De modo que de nuevo tenía parientes bajo su techo y nosotros esperamos para ver los acontecimientos. Al principio no sucedió nada. Luego estábamos seguros de que se casarían. Nos enteramos de que la señorita Emily había ido con el joyero y le había pedido un juego de tocador de plata para hombre, con las letras H.B. grabadas en cada pieza. Dos días después nos enteramos de que había comprado un juego completo de ropa de hombre, incluyendo un camisón para dormir. Entonces dijimos “Están casados”. De verdad estábamos contentos. Lo estábamos porque las dos primas eran aún más Grierson de lo que la señorita Emily había sido.

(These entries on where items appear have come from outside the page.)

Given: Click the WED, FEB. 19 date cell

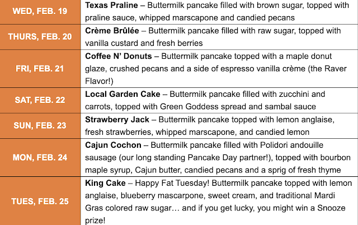Looking at the screenshot, I should 40,11.
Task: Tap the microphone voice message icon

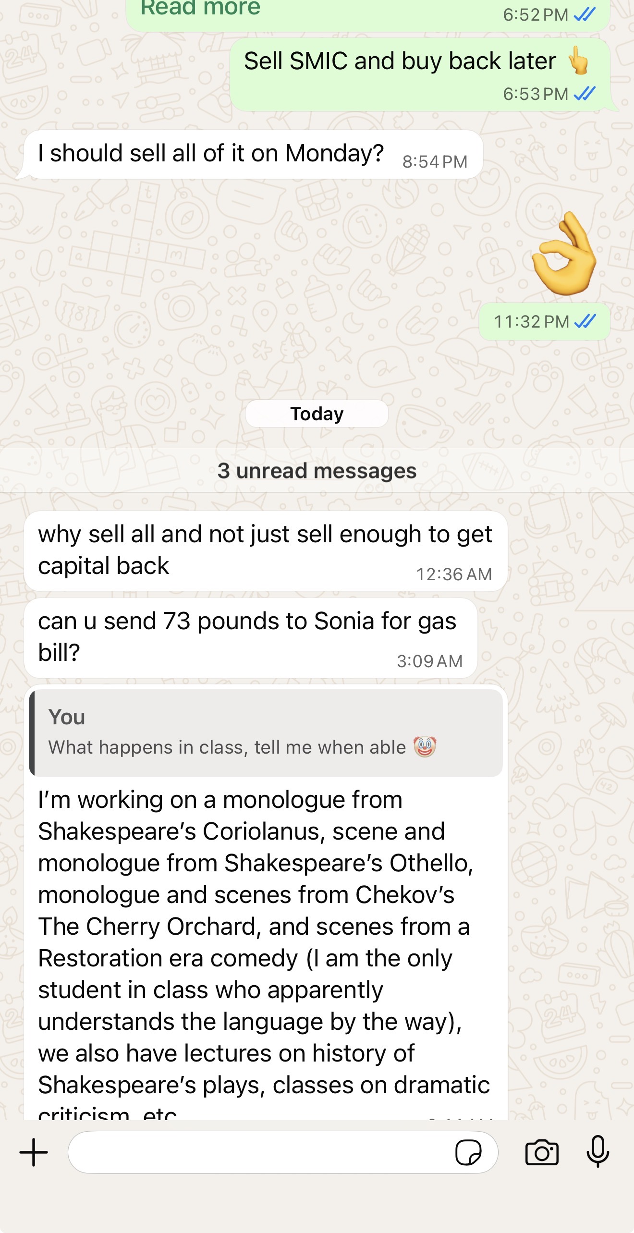Action: (598, 1151)
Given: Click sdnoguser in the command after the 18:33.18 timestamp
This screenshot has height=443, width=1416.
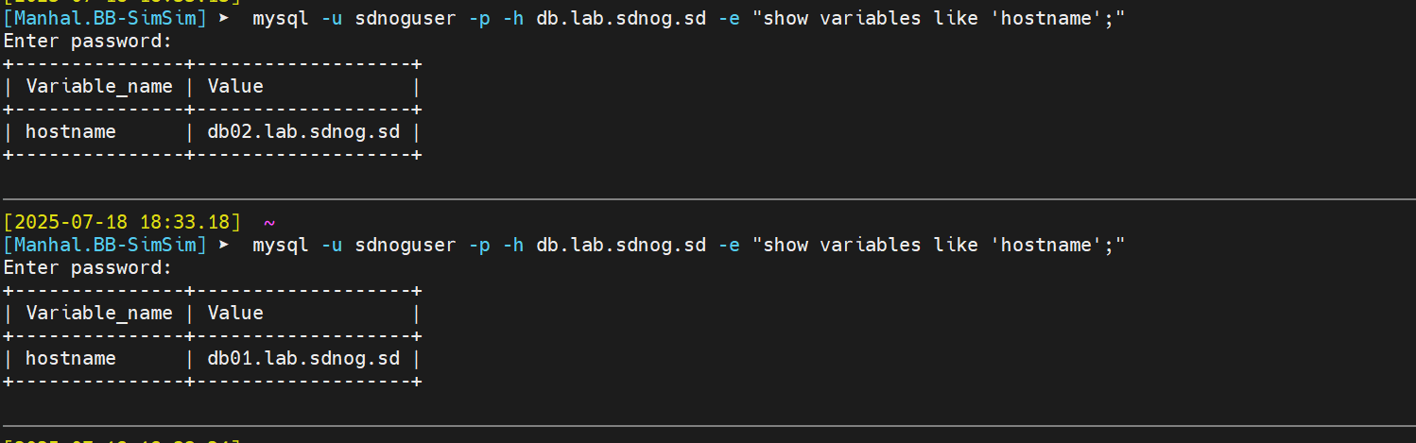Looking at the screenshot, I should pos(406,245).
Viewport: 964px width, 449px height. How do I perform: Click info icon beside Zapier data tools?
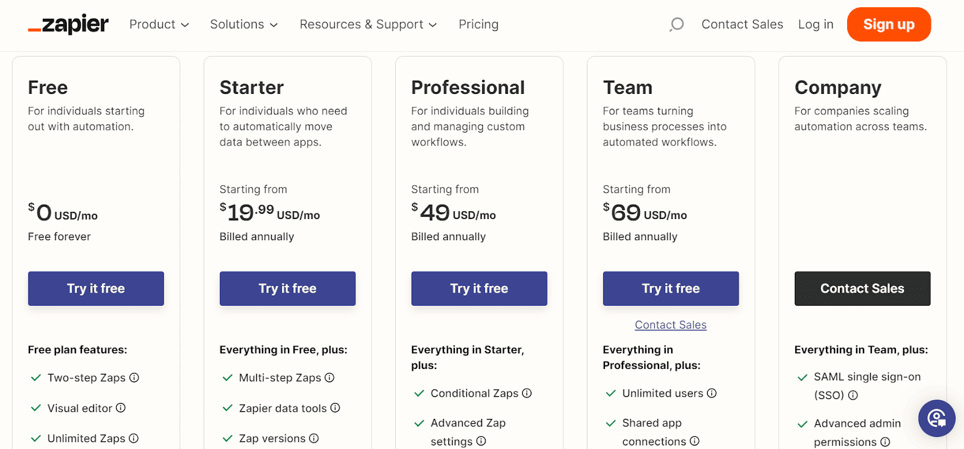click(x=335, y=408)
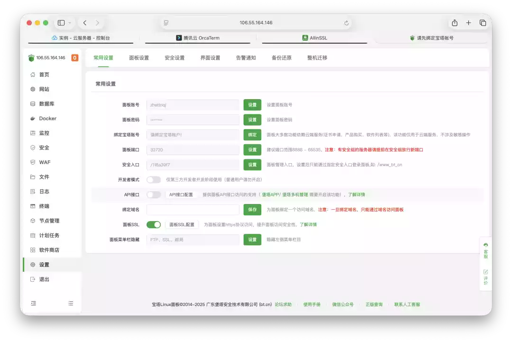
Task: Open the 面板SSL配置 settings button
Action: [182, 224]
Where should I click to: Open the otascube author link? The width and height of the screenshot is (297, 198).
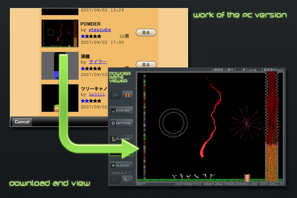click(x=100, y=29)
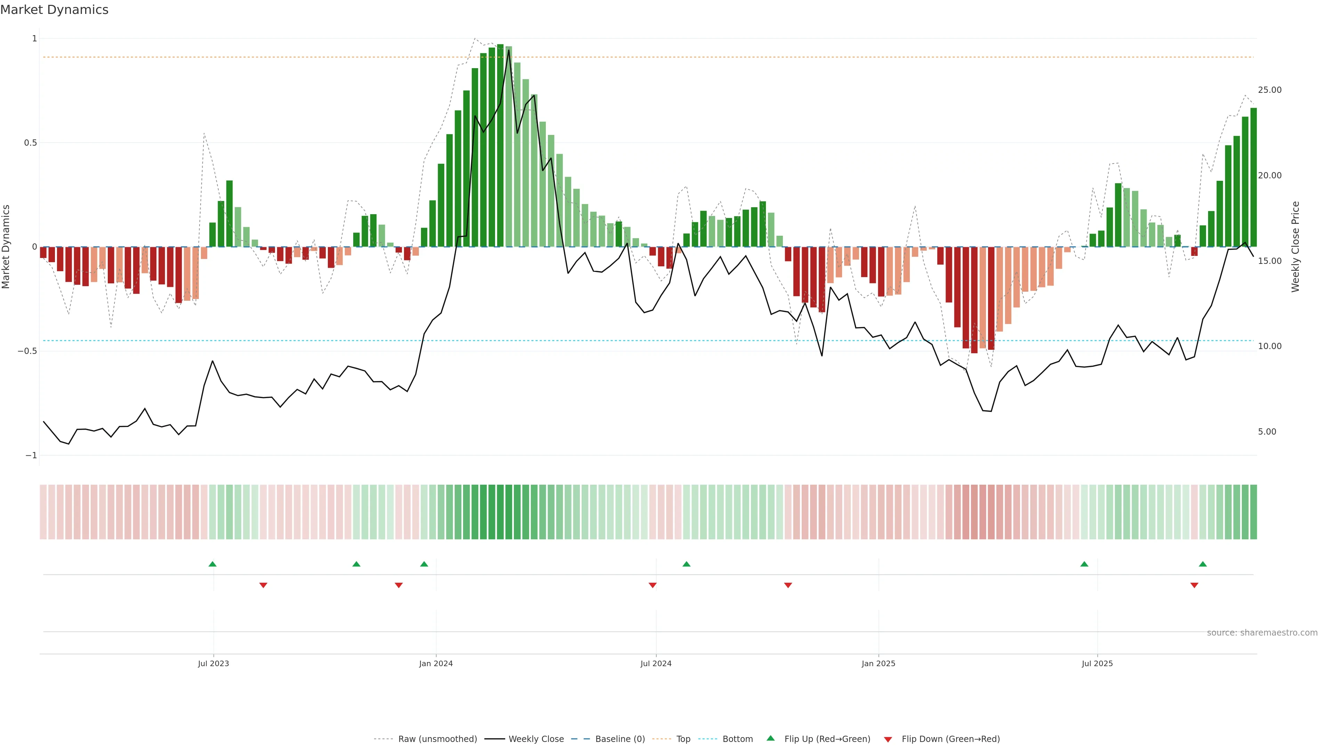Viewport: 1335px width, 751px height.
Task: Click the last green flip-up triangle marker
Action: coord(1203,564)
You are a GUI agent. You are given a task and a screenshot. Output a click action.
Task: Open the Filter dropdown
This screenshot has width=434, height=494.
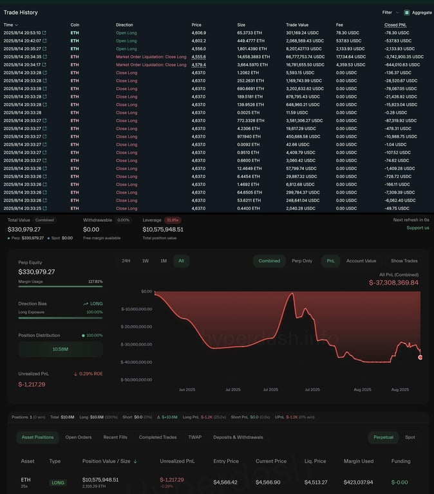(x=390, y=13)
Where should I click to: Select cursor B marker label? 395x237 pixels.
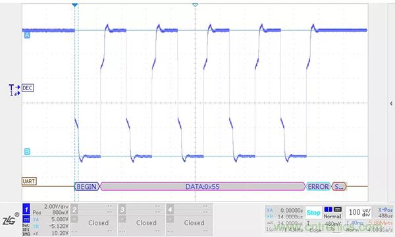[x=27, y=151]
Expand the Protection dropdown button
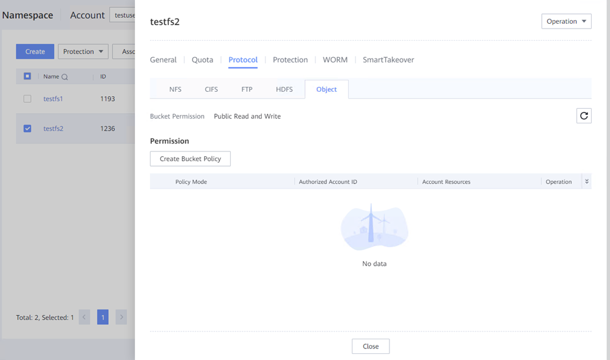This screenshot has width=610, height=360. click(83, 52)
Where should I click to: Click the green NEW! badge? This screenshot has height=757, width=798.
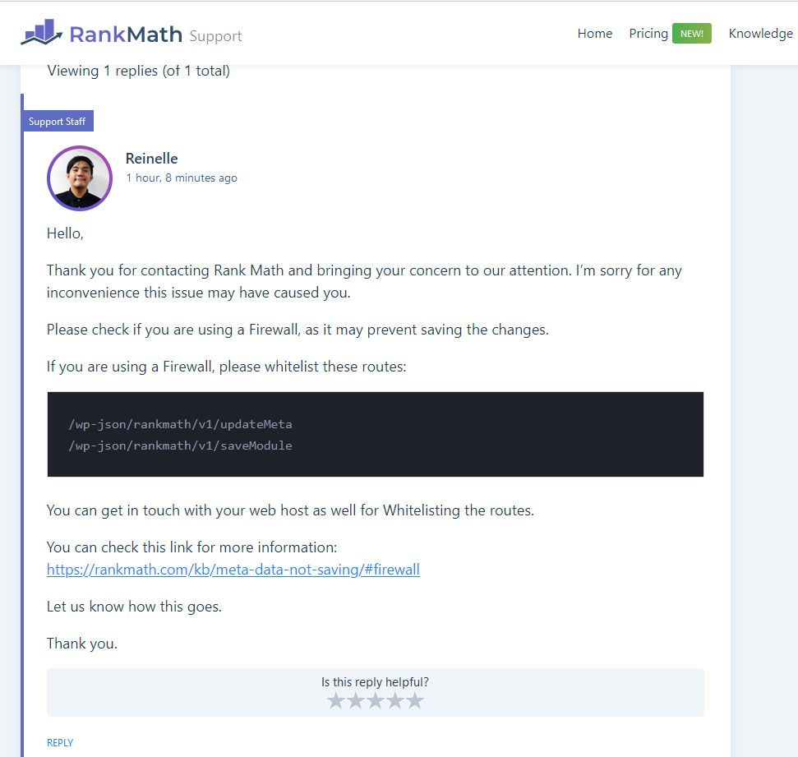pos(692,34)
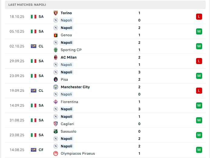Viewport: 210px width, 158px height.
Task: Click the Champions League flag on 02.10.25 row
Action: pos(34,46)
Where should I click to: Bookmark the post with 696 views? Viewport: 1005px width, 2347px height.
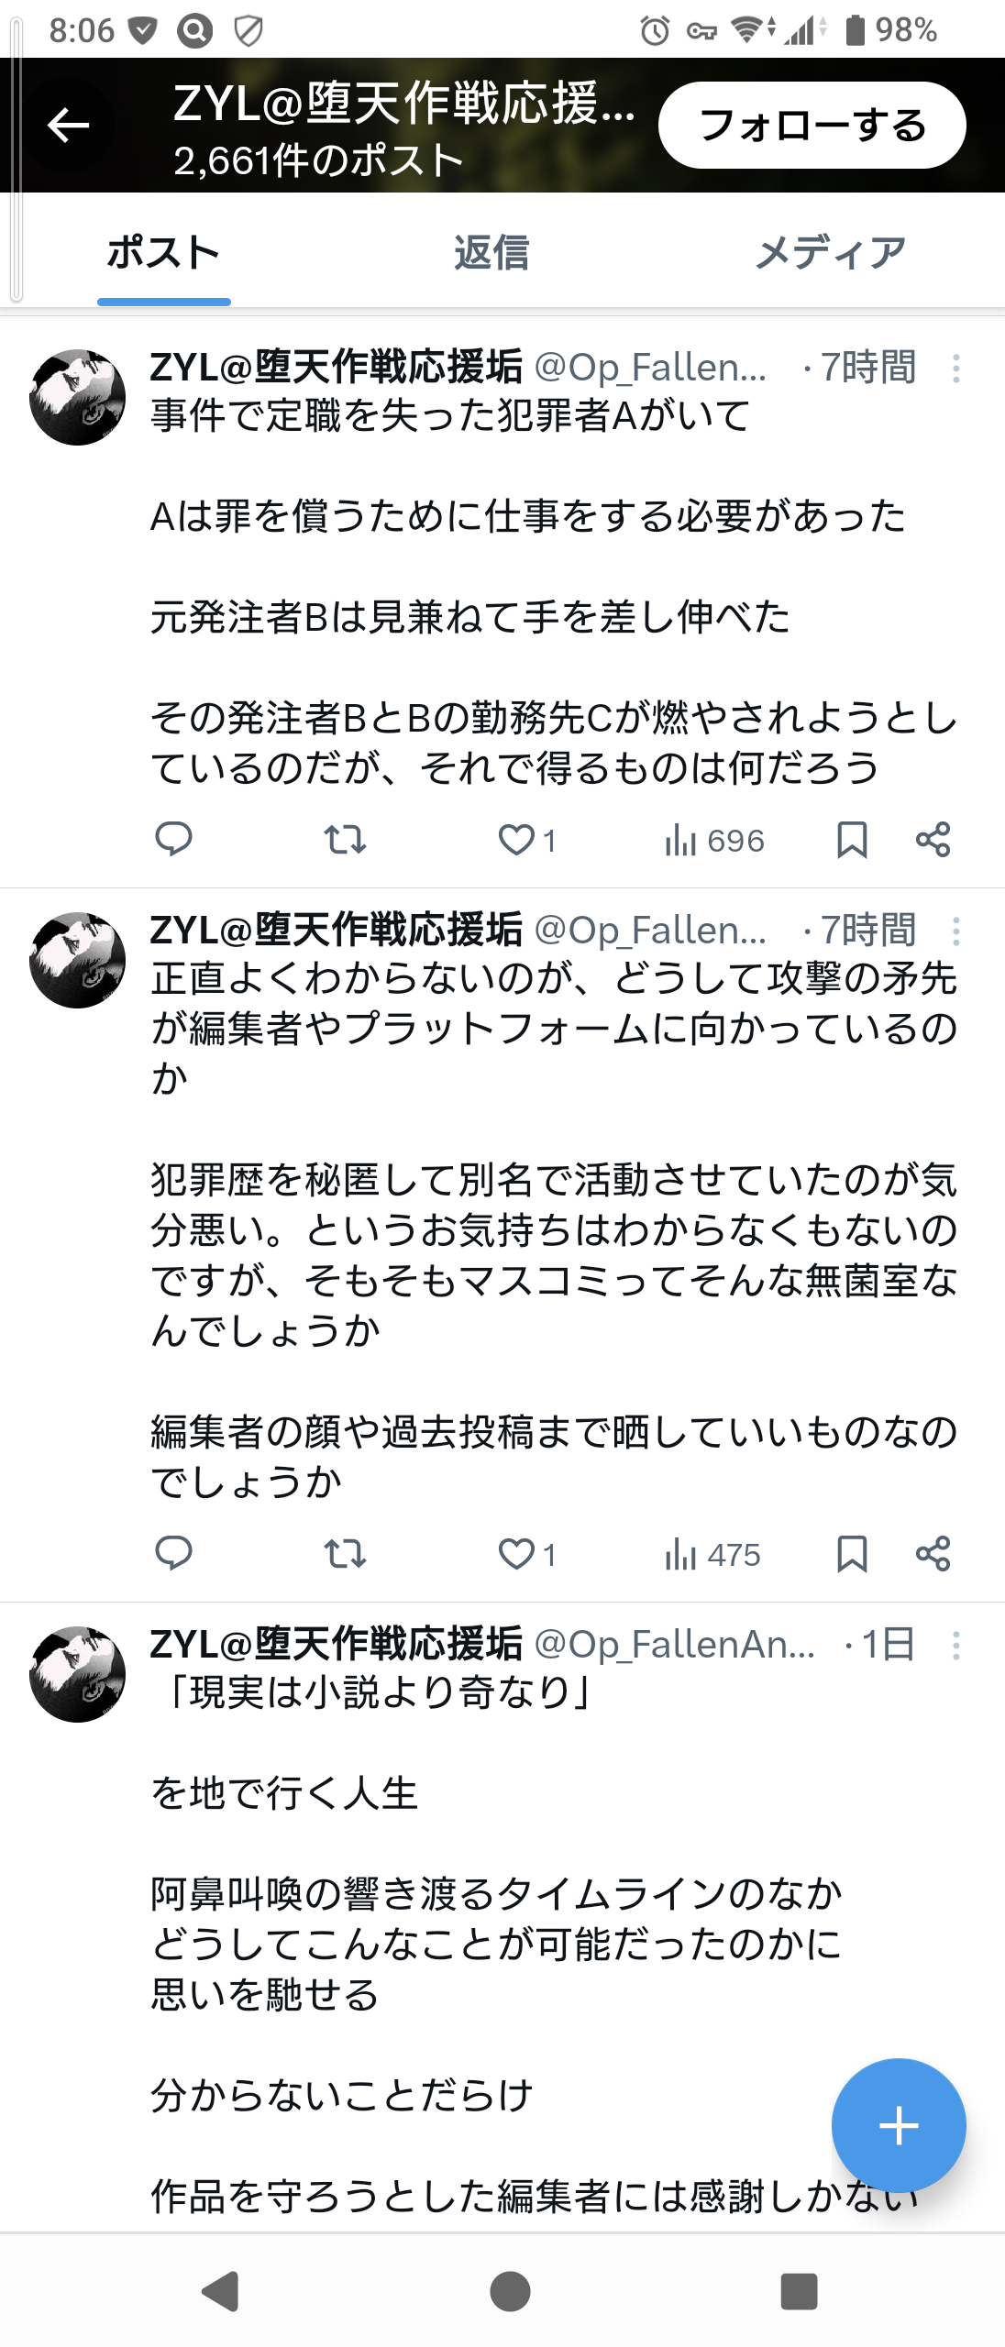[852, 839]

De modo que no nos sorprendió que Homer Barron se fuera —las obras en las calles habían terminado desde hacía algún tiempo. Nos desilusionó un poco que no hubiera una despedida pública, pero creíamos que él se había ido para preparar la llegada de la señorita Emily, o para darle la oportunidad de deshacerse de sus primas. (Para entonces ya era una conspiración y todos éramos aliados de la señorita Emily para ayudar a ahuyentar a las primas.) Efectivamente, después de una semana partieron. Y, como todos esperábamos, tres días después Homer Barron volvió al pueblo. Una vecina vio al negro recibiéndolo por la puerta de la cocina en la penumbra una noche.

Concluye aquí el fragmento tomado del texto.